El gancho no estaba en el modelo. Tampoco en el precio. El gancho estaba en las fotos. Ya podíamos poner las mejores razones del mundo para explicar por qué vendíamos la moto o el precio más suculento para que algún primo picase, que si las fotos no llamaban la atención la estafa no iba a salir como debía.
Para que la cosa fuese bien nos dimos de plazo una semana. Elegimos una moto porque era fácil de hacer desaparecer si las cosas se torcían, y el modelo lo sacamos de una lista de las más vendidas del año. Descartamos las cinco primeras y afanamos una lo suficientemente atractiva como para cumplir con el tiempo que nos habíamos dado. Le cambiamos la matrícula, la pintamos y en pocos días estábamos listos para empezar.
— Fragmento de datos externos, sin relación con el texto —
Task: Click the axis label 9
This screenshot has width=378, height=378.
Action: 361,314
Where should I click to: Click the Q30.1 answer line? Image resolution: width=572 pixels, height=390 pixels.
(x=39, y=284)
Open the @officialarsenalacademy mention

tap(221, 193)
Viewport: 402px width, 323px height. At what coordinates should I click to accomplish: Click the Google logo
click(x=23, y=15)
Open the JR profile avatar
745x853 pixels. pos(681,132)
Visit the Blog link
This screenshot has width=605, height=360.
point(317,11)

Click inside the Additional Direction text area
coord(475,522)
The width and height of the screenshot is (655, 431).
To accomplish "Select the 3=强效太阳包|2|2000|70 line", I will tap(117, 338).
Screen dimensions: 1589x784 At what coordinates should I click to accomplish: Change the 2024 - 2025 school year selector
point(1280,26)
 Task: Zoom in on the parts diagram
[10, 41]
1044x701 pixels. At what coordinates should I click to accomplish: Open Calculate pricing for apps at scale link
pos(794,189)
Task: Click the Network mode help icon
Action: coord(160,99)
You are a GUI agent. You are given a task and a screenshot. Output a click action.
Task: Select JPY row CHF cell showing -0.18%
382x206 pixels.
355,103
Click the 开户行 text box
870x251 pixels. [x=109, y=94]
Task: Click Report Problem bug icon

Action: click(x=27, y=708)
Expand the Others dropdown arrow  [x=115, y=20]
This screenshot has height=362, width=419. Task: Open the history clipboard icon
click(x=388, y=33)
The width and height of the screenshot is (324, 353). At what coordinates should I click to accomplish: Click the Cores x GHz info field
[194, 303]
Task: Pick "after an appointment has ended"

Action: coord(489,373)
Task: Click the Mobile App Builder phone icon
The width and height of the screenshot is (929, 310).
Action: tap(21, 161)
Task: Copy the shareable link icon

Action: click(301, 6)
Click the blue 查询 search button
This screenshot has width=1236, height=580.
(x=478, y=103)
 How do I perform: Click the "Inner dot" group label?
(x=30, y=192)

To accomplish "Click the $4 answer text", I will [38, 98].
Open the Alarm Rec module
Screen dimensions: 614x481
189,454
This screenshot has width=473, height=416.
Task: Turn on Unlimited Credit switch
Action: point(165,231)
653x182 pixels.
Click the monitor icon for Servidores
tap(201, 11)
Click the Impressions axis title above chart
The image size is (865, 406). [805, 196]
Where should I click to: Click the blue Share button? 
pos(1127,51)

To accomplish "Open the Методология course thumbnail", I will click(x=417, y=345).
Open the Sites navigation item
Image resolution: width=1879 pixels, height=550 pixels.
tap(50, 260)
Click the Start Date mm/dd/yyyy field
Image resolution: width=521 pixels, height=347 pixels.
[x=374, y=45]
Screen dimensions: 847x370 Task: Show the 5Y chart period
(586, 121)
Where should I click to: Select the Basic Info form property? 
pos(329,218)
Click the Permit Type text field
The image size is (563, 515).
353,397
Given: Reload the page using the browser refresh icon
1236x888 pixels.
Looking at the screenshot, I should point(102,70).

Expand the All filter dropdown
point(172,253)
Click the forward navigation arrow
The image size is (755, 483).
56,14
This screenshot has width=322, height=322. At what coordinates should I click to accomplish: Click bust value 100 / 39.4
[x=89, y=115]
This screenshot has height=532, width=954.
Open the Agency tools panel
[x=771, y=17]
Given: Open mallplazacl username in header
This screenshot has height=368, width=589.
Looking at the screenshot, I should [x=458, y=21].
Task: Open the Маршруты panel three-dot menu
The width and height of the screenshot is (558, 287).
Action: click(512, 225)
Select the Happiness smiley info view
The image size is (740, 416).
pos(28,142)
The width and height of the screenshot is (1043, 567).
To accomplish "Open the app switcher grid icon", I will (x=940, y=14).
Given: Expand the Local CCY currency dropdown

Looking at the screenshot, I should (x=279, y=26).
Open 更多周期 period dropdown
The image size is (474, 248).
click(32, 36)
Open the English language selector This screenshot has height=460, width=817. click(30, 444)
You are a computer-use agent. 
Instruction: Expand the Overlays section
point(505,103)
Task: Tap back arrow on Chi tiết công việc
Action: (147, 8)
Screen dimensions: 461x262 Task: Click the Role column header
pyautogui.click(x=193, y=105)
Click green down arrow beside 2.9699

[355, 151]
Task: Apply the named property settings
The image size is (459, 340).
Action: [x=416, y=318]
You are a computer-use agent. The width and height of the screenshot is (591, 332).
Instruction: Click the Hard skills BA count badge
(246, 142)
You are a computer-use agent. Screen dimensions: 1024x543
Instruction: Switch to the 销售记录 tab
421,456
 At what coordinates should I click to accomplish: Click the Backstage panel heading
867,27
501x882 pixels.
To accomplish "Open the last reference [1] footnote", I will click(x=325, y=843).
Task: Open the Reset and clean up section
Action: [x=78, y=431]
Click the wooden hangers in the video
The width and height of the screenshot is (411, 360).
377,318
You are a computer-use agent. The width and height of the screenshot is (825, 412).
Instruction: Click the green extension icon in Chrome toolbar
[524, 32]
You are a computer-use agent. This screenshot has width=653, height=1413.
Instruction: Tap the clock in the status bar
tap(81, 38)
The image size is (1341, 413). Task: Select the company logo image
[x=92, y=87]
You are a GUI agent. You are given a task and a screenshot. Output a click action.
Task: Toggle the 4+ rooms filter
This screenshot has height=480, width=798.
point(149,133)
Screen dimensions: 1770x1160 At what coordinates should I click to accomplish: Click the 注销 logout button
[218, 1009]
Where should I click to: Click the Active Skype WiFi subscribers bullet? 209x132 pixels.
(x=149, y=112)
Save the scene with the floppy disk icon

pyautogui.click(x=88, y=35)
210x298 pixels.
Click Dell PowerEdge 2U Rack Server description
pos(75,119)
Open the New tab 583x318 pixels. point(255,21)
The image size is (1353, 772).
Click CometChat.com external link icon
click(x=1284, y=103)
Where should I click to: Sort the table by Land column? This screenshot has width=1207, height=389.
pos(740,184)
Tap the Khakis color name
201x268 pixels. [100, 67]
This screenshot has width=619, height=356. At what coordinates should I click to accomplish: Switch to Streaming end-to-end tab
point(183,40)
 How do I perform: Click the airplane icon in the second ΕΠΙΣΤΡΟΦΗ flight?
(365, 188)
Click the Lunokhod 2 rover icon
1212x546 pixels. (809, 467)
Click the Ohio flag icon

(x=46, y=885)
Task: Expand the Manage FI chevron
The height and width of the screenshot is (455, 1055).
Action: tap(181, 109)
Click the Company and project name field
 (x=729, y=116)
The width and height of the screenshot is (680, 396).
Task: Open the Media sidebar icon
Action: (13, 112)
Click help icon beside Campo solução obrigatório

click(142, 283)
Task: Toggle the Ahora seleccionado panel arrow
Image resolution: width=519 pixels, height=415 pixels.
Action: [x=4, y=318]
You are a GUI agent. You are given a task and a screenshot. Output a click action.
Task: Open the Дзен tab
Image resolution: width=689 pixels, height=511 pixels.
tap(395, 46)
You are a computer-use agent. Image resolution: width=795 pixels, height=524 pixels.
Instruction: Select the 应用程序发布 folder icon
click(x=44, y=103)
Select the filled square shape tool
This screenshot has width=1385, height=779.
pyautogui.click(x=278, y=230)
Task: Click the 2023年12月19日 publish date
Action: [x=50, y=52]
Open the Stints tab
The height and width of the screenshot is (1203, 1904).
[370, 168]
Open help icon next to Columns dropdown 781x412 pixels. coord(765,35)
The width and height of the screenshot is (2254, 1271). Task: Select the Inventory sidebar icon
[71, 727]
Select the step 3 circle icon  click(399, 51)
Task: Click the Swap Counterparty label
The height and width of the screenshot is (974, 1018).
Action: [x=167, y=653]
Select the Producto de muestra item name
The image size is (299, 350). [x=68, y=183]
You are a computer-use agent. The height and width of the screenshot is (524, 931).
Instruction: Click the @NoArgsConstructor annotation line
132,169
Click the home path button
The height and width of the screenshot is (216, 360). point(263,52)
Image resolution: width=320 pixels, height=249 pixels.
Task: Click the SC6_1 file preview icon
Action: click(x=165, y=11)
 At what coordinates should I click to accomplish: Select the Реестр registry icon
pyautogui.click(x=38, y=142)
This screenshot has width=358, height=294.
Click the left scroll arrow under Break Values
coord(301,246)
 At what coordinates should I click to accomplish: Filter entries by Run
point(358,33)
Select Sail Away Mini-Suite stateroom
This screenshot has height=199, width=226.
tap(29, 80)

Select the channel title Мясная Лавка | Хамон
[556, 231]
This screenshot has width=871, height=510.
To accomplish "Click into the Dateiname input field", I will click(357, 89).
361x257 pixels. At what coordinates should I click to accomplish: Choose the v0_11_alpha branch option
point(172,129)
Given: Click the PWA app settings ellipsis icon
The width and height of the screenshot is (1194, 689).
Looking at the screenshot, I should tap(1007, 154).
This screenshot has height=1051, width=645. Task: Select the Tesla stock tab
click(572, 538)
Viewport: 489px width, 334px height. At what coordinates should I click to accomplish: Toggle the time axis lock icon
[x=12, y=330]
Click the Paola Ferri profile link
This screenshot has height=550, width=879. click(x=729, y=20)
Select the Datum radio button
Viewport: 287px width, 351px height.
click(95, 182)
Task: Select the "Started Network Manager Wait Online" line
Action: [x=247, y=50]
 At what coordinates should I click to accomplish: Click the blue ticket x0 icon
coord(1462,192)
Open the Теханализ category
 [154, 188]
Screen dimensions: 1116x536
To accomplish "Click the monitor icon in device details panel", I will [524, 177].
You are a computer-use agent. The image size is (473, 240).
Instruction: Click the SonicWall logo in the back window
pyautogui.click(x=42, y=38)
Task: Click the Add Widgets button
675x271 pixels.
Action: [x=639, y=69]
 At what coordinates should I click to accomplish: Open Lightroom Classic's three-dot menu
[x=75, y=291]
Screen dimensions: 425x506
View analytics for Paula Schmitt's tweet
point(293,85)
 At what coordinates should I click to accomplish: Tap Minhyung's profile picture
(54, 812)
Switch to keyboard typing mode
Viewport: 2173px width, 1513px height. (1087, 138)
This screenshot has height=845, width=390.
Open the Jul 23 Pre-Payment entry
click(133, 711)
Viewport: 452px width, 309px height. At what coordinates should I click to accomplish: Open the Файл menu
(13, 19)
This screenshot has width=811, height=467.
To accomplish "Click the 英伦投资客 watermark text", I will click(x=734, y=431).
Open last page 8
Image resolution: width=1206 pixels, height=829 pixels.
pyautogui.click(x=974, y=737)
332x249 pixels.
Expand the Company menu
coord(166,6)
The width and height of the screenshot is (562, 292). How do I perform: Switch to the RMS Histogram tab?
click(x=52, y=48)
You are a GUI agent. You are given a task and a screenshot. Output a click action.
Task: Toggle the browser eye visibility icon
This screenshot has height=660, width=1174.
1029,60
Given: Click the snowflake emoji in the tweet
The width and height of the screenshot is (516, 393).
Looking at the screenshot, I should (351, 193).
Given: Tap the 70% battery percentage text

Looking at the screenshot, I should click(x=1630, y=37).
Una vez subido el anuncio a dos o tres webs no tardaron en escribir interesados, sin embargo todos parecían demasiado listos. Al final terminó por aparecer la persona adecuada: un hombre de cincuenta y tantos años que quería la primera moto para su hija. Ese era nuestro primo.
Para quedar con él mandamos a Álvaro, que al ser bajito y delgado podía pasar por un pringado cualquiera. Alguien completamente inofensivo. Su trabajo era empatizar con el objetivo y que la estafa siguiese adelante. Se ofrecería a ayudar con todo el tema de gestoría, cambio de nombre, etcétera porque un amigo suyo podía hacerlo rápido y a buen precio. Esa misma noche llamaron para confirmar que se quedaban con la moto.
El primer paso era hacer que pagasen una señal. Cien, doscientos euros serían suficientes. Así les manteníamos activos en la estafa. Después empezaba la parte final: redactar todo un papeleo falso, con un gestor falso, utilizar la matrícula falsa y un número de bastidor falso. El tiempo corría en nuestra contra.
En tres días todos los trámites burocráticos estaban listos; trámites burocráticos que obviamente no se habían hecho. Entonces llegaba el momento crítico: quedar de nuevo con el primo para entregarle la moto, pero antes tenía que hacernos la transferencia. Una vez recibido el dinero la cuenta bancaria se vaciaba y cerraba. ¿Por qué? Porque nadie iba a presentarse a entregar la moto.
Para cuando el pardillo y su hija llegasen al lugar de encuentro nosotros ya estaríamos en otra ciudad, con el dinero a salvo y dispuestos a encontrar al siguiente primo al que timar. Sólo había que repintar la moto, cambiarle la matrícula y la estafa empezaría de nuevo.